Том 1. Бремя страстей человеческих | страница 19



Но не только это. Увидел он тогда в России мало, разобраться в увиденном не смог, что неудивительно, но трагизм и грандиозные масштабы происходящего, его изначальную непохожесть на все, что бывало когда-то в истории западных стран, ощутил каким-то шестым чувством, о чем говорят «российские» страницы «Эшендена», объединенные впоследствии Моэмом в большую новеллу, получившую название по одной из ее «составляющих» — «Рубашки мистера Харрингтона». Это помогло Моэму прочувствовать дух справедливости, поднявший народ на Октябрьскую революцию, и принять послеоктябрьскую действительность как историческую данность — неоспоримую, необратимую и утверждающую собственные идеалы, о чем он и писал в «Итогах».

Вместе с тем извращения послереволюционной практики в Советском Союзе, насколько он мог о них знать и судить о них применительно к западноевропейской действительности, он не принимал и осуждал. Об этом более чем красноречиво свидетельствует одиозная, хотя и не лишенная трагизма фигура Саймона Фенимора в романе «Рождественские каникулы».

В его обрисовке тоже очевидны литературные влияния, в частности романа Достоевского «Бесы» (образ Верховенского-младшего). Саймон — среднеевропейское воплощение «верховенховщины» на новом историческом этапе. Автор вскрывает социально-психологические «корни» явления: ущербность в детстве, обернувшаяся комплексом неполноценности, переродившимся, в свою очередь, в непомерное властолюбие; прагматизм и цинизм, помноженные на самоотрицание; политическое левачество вкупе с отказом от общечеловеческих ценностей и культом террора. Знакомый набор.

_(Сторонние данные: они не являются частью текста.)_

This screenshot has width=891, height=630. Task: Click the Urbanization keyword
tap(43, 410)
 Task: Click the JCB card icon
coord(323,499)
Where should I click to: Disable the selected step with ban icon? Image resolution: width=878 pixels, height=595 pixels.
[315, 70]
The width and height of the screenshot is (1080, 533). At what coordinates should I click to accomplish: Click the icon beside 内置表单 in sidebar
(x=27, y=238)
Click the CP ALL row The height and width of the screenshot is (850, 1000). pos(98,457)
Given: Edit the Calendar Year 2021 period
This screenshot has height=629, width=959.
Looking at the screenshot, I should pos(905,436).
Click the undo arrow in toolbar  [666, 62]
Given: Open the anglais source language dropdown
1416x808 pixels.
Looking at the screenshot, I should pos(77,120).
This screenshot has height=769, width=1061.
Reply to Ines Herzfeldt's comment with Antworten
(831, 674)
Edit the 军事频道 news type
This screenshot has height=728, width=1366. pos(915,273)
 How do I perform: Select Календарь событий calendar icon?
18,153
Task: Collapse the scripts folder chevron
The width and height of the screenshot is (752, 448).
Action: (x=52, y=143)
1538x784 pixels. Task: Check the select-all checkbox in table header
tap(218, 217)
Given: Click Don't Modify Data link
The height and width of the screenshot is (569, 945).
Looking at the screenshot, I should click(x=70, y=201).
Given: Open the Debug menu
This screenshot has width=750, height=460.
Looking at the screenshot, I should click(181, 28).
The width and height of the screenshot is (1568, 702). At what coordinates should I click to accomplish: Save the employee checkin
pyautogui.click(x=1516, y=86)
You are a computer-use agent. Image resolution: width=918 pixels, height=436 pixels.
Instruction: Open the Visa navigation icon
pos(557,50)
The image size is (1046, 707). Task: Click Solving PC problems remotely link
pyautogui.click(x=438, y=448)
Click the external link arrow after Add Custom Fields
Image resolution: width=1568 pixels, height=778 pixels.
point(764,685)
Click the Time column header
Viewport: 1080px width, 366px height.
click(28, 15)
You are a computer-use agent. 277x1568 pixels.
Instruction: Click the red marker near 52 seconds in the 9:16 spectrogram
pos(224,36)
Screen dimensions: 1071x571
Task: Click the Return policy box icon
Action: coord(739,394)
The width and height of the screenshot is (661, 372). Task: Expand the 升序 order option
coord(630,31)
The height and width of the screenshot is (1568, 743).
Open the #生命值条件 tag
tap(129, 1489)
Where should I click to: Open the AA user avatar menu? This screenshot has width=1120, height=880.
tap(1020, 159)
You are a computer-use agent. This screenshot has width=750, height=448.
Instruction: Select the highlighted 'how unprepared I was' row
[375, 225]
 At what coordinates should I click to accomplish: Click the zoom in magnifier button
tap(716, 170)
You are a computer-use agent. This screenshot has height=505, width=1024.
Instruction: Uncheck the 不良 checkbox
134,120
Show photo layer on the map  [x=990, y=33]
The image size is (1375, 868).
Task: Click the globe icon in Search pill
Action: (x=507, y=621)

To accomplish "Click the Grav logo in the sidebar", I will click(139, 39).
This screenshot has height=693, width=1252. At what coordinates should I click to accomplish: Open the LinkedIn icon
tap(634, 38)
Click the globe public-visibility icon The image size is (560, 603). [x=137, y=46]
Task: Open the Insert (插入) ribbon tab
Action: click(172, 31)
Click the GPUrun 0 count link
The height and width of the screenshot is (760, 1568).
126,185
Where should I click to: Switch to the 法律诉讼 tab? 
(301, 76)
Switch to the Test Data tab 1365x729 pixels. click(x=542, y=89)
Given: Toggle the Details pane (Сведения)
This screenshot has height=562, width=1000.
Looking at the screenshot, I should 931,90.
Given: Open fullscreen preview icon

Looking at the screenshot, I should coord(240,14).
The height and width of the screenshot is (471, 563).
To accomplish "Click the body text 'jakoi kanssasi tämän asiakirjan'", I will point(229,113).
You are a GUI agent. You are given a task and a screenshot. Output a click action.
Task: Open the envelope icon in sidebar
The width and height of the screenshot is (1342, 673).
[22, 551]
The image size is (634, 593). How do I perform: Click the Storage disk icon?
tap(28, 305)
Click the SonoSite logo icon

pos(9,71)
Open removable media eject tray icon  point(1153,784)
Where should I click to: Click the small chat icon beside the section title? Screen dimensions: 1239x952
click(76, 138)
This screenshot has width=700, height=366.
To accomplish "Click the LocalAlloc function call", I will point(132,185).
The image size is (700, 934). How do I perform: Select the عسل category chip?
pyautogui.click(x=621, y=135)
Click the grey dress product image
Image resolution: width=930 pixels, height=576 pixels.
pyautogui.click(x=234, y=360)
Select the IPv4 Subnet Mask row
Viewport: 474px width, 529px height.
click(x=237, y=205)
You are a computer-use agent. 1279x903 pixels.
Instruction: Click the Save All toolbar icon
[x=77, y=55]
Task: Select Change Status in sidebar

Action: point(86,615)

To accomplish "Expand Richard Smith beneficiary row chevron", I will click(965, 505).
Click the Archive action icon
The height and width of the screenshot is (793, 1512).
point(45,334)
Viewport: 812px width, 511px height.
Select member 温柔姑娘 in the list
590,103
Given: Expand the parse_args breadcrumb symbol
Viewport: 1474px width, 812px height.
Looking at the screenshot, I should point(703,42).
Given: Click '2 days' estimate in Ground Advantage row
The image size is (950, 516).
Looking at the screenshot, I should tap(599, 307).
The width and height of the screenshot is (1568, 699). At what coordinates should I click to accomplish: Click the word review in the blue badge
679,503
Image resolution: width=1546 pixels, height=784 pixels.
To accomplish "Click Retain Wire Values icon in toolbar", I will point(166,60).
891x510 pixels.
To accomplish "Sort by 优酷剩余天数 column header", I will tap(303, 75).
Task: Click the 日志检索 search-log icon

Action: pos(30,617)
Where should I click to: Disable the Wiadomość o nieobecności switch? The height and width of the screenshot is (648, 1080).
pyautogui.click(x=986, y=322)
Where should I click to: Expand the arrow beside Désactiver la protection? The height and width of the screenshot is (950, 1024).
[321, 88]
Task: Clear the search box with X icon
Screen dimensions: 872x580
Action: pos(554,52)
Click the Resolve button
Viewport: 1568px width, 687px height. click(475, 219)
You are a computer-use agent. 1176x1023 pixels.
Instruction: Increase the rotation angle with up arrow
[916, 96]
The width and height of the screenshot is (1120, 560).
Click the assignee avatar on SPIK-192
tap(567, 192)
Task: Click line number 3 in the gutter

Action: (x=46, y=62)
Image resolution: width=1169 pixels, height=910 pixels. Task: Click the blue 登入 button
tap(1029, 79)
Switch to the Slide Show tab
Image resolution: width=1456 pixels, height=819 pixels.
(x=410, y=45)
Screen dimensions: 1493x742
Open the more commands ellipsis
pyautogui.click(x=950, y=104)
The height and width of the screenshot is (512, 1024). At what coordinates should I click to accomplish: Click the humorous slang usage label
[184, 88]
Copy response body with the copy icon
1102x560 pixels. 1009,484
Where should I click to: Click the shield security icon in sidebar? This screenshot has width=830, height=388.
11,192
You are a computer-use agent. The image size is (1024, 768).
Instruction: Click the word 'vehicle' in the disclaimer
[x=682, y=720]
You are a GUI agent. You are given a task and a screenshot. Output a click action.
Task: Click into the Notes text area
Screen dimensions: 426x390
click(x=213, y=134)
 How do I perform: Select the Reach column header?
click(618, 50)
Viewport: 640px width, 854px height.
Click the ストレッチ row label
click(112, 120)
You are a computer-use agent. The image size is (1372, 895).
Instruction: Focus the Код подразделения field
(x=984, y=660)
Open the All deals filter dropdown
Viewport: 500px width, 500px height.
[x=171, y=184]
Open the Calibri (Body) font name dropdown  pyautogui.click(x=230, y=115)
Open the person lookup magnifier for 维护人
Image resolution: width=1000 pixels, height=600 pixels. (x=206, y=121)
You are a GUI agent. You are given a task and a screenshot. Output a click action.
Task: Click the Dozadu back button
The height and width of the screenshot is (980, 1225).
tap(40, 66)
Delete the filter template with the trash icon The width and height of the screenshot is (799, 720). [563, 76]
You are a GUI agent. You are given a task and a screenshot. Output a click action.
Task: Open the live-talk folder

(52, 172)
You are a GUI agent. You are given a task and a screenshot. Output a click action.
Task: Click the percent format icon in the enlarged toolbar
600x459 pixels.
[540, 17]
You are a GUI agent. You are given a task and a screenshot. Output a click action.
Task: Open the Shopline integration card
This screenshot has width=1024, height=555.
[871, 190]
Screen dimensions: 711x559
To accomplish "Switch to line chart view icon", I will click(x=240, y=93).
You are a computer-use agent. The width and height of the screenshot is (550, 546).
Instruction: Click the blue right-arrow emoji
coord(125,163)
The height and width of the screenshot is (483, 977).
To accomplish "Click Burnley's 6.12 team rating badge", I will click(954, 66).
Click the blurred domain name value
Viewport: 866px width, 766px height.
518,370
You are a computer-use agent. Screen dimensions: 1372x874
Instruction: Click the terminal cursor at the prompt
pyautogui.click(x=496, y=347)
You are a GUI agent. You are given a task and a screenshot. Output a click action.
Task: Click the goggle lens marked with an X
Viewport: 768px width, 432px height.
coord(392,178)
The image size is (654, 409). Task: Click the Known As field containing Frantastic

Левацкий максимализм, наложенный на исторический опыт Европы после первой мировой войны и Октября, приводит Саймона к утверждению диктатуры и террора как непременных форм и условий существования сильной государственности. Достаточно самокритичный, чтобы понимать свою непригодность на роль диктатора, он готов удовлетвориться другой, более скромной,— главы аппарата подавления, организующего террор в общегосударственном масштабе. За образец он берет Дзержинского, вернее тенденциозный, и даже очень, облик этого деятеля. Саймон потому и порывает с героем романа, что видит в этой своей дружеской привязанности последние путы, сковывающие его в преддверии великой карьеры — распорядителя казнями при будущем тиране.

Следует отдать Моэму должное: он не был блестящим политологом, но человеческую натуру знал совсем неплохо. Последнее, вероятно, и помогло ему на примере Саймона Фенимора показать, какую уродливую форму способно принимать в человеке с гипертрофированным властолюбием сочетание ультрареволюционной левизны, доктрины террора и откровенно цинической «здравой политики». Не нужно забывать, что герой, как и его автор, имел перед глазами наглядный пример успешного (мнилось тогда) функционирования таких разных по происхождению, идеологическому окрасу и пропагандистской терминологии, но очень схожих по методам подавления диктатур, как сложившиеся в Германии и в Советском Союзе.